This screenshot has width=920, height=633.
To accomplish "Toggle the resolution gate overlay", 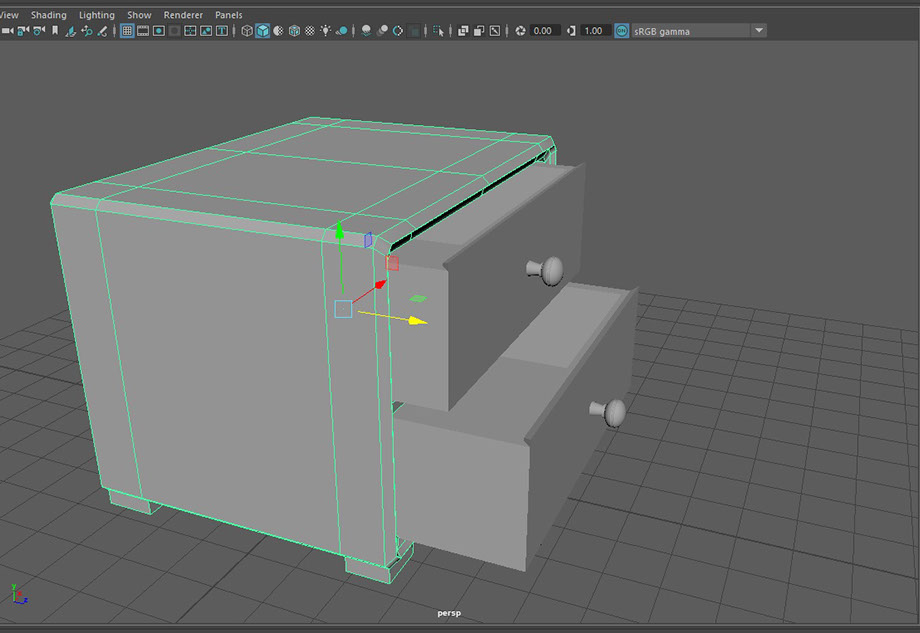I will click(x=158, y=31).
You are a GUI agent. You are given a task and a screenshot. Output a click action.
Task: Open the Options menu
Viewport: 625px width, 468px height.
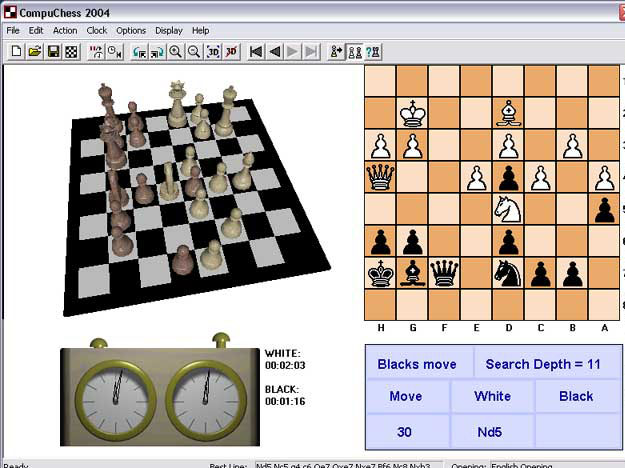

● ● ● ● ●

▸ **THE REQUEST**
Reproduce, word for word, the part of the material that opens with the line containing "You are a GUI" and runs through the end of the material, with both ends included. Leave the pictures out of your answer.

▸ **RESULT OF THE EXERCISE**
You are a GUI agent. You are given a task and a screenshot. Output a click action.
Task: Open the Options menu
Viewport: 625px width, 468px height.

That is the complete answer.